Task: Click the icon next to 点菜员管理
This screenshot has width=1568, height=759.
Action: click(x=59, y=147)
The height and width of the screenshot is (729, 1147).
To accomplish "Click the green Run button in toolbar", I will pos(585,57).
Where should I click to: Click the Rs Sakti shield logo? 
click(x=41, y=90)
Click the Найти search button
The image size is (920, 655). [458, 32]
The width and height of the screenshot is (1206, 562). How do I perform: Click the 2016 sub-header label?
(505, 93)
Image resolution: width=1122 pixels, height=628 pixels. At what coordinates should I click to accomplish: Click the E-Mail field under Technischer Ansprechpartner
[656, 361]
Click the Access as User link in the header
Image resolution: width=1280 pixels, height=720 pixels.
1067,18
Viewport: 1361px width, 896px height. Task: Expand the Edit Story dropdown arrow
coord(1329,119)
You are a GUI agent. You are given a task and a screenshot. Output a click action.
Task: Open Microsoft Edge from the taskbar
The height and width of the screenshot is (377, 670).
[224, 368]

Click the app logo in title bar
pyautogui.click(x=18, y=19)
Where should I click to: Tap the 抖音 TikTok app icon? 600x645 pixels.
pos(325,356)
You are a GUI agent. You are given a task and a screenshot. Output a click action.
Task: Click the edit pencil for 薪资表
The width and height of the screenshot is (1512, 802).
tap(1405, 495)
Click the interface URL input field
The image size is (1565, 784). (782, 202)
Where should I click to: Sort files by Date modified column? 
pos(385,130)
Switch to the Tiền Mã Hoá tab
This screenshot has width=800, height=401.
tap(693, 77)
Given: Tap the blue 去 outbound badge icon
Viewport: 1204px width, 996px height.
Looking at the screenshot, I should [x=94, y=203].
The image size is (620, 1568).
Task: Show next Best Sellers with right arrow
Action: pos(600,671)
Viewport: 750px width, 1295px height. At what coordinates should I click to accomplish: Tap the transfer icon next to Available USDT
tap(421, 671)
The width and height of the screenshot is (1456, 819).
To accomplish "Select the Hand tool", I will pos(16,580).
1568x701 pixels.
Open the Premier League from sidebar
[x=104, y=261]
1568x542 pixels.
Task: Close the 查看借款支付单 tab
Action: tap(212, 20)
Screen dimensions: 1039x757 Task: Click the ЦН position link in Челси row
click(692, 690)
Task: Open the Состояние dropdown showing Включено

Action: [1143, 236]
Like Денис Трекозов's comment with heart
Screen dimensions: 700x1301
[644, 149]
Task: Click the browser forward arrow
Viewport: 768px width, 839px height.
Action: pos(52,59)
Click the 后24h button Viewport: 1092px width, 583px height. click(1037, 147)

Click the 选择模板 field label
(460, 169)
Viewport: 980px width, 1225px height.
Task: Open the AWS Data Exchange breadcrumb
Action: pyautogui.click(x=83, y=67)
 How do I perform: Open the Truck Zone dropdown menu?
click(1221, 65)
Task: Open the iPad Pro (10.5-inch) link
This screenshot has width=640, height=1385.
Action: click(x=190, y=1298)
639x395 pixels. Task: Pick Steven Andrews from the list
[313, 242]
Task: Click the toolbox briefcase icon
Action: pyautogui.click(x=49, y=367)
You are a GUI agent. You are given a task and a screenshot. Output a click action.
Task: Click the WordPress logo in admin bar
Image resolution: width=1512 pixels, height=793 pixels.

..............................

EXERCISE OBJECTIVE
Set down the entries again, exactly as they stand above.

SOLUTION TO THIS PROBLEM
Task: Click the icon next to 点菜员管理
This screenshot has width=1568, height=759.
Action: click(x=59, y=147)
The height and width of the screenshot is (729, 1147).
To accomplish "Click the green Run button in toolbar", I will pos(585,57).
Where should I click to: Click the Rs Sakti shield logo? 
click(x=41, y=90)
Click the Найти search button
The image size is (920, 655). [458, 32]
The width and height of the screenshot is (1206, 562). How do I perform: Click the 2016 sub-header label?
(505, 93)
Image resolution: width=1122 pixels, height=628 pixels. At what coordinates should I click to accomplish: Click the E-Mail field under Technischer Ansprechpartner
[656, 361]
Click the Access as User link in the header
Image resolution: width=1280 pixels, height=720 pixels.
1067,18
Viewport: 1361px width, 896px height. Task: Expand the Edit Story dropdown arrow
coord(1329,119)
You are a GUI agent. You are given a task and a screenshot. Output a click action.
Task: Open Microsoft Edge from the taskbar
The height and width of the screenshot is (377, 670).
[224, 368]

Click the app logo in title bar
pyautogui.click(x=18, y=19)
Where should I click to: Tap the 抖音 TikTok app icon? 600x645 pixels.
pos(325,356)
You are a GUI agent. You are given a task and a screenshot. Output a click action.
Task: Click the edit pencil for 薪资表
The width and height of the screenshot is (1512, 802).
tap(1405, 495)
Click the interface URL input field
The image size is (1565, 784). (782, 202)
Where should I click to: Sort files by Date modified column? 
pos(385,130)
Switch to the Tiền Mã Hoá tab
This screenshot has width=800, height=401.
tap(693, 77)
Given: Tap the blue 去 outbound badge icon
Viewport: 1204px width, 996px height.
Looking at the screenshot, I should [x=94, y=203].
The image size is (620, 1568).
Task: Show next Best Sellers with right arrow
Action: pos(600,671)
Viewport: 750px width, 1295px height. At what coordinates should I click to accomplish: Tap the transfer icon next to Available USDT
tap(421, 671)
The width and height of the screenshot is (1456, 819).
To accomplish "Select the Hand tool", I will pos(16,580).
1568x701 pixels.
Open the Premier League from sidebar
[x=104, y=261]
1568x542 pixels.
Task: Close the 查看借款支付单 tab
Action: tap(212, 20)
Screen dimensions: 1039x757 Task: Click the ЦН position link in Челси row
click(692, 690)
Task: Open the Состояние dropdown showing Включено

Action: [1143, 236]
Like Денис Трекозов's comment with heart
Screen dimensions: 700x1301
[644, 149]
Task: Click the browser forward arrow
Viewport: 768px width, 839px height.
Action: pos(52,59)
Click the 后24h button Viewport: 1092px width, 583px height. click(1037, 147)

Click the 选择模板 field label
(460, 169)
Viewport: 980px width, 1225px height.
Task: Open the AWS Data Exchange breadcrumb
Action: pyautogui.click(x=83, y=67)
 How do I perform: Open the Truck Zone dropdown menu?
click(1221, 65)
Task: Open the iPad Pro (10.5-inch) link
This screenshot has width=640, height=1385.
Action: click(x=190, y=1298)
639x395 pixels. Task: Pick Steven Andrews from the list
[313, 242]
Task: Click the toolbox briefcase icon
Action: pyautogui.click(x=49, y=367)
You are a GUI agent. You are given a task and a screenshot. Output a click action.
Task: Click the WordPress logo in admin bar
Image resolution: width=1512 pixels, height=793 pixels.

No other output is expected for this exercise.